関東の電車は、いろんな路線が乗り入れている。
通勤で乗るとなると、やたら遅延するし、めちゃくちゃ混んでるし、正直「もう勘弁してくれ」と思っていた。
でも、仕事関係なく乗るには、最高に楽しい。
同じ方向に走っている電車を見て、
「あ、今度はあの電車に乗ってみよう」
と思ったり、
「あの赤い電車、なんだろう?」
と気になったりする。
同じ場所に行くのに、いろんな行き方がある。
これも、でら楽しい。
そして、車両を見るのも楽しい。
いろんな鉄道会社が、それぞれ車両を作っている。外側のデザインも色々あるし、よく見ると、車内のちょっとしたところも違う。
例えば、網棚。
今は「網棚」って言わないのかもしれないけど、透明な板のようなものもあれば、パイプの棚もある。何かがこぼれたなら、板の方がいいのかな?と思ったりする。

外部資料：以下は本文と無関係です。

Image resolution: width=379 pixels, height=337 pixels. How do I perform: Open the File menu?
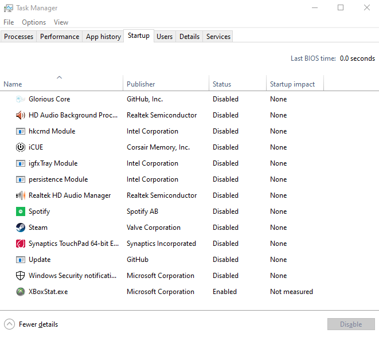click(9, 22)
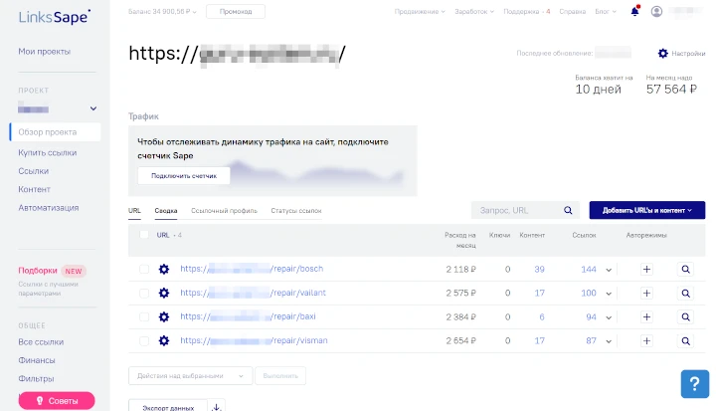
Task: Click magnifier icon in /repair/visman row
Action: (686, 340)
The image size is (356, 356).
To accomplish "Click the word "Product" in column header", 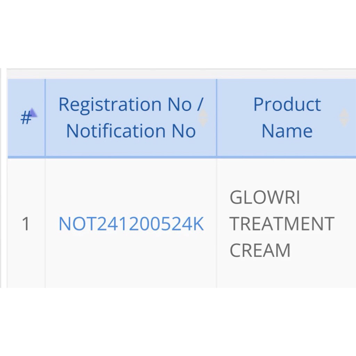I will [287, 104].
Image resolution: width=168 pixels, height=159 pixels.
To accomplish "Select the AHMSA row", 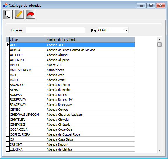I will coord(72,50).
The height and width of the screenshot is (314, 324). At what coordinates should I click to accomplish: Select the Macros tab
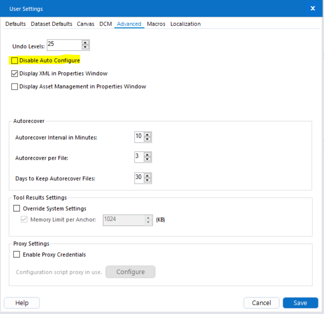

パイプと透明板なら、どちらがコスト的に良いのだろう?とか。
そして、私が特に気になるのが、吊り革。
名古屋の地下鉄では、今でも丸い吊り革を見かける。
一方、関東では三角の吊り革が多い気がする。
私は、丸い吊り革が好きだ。
丸い吊り革は、握ったときに生暖かかったり、ちょっとベタッとしていたりする時は、クルクル回して違う場所を握ることができる。
ところが、三角はそれができない。
これが、ちょっと嫌だった。
まあ、消毒したり拭いたりするなら、三角の方が掃除しやすそうだけど。
だから最近の新しい車両は三角が多いのかな?
……知らんけど🤣
ある日、友達3人で電車に乗った。
私は、いつものように吊り革について熱く語った。
すると1人が、「面白いね」と言った。
もう1人は、
「そんなこと、いちいち思ったことない。目的地に着けば何でもいい」
と言った。
なるほど〜。
同じ電車に乗っていても、見ているところが全然違う。
私は吊り革を見て楽しんでいる。
友達は、目的地に着くことが大事。
当たり前だけど、人によって、楽しいと思うことって違うんだ。
そんなことに気づいたのも、なんだか楽しかった。
そして、今は右麻痺で杖歩行になった。
電車に乗ると、吊り革よりも気になるものがある。
優先席だ。
もう少し増やしてくれたらいいのにな、と思う。
でも、ありがたいことに席を譲ってくれる人も割と多い。
そのたびに、ありがたく座らせてもらっている。
昔は「どの電車に乗ろう」「あの車両に乗ってみよう」と楽しんでいた。
今は、安心して座れる場所があることも、電車に乗る楽しさの一つになった。
電車に乗っているだけなのに、自分が何に興味を持つ人なのかが分かった。
そして、人によって「楽しい」の形も違うことが分かった。
これも、人生実験。
さて、次はどんな「好き」が見つかるかな。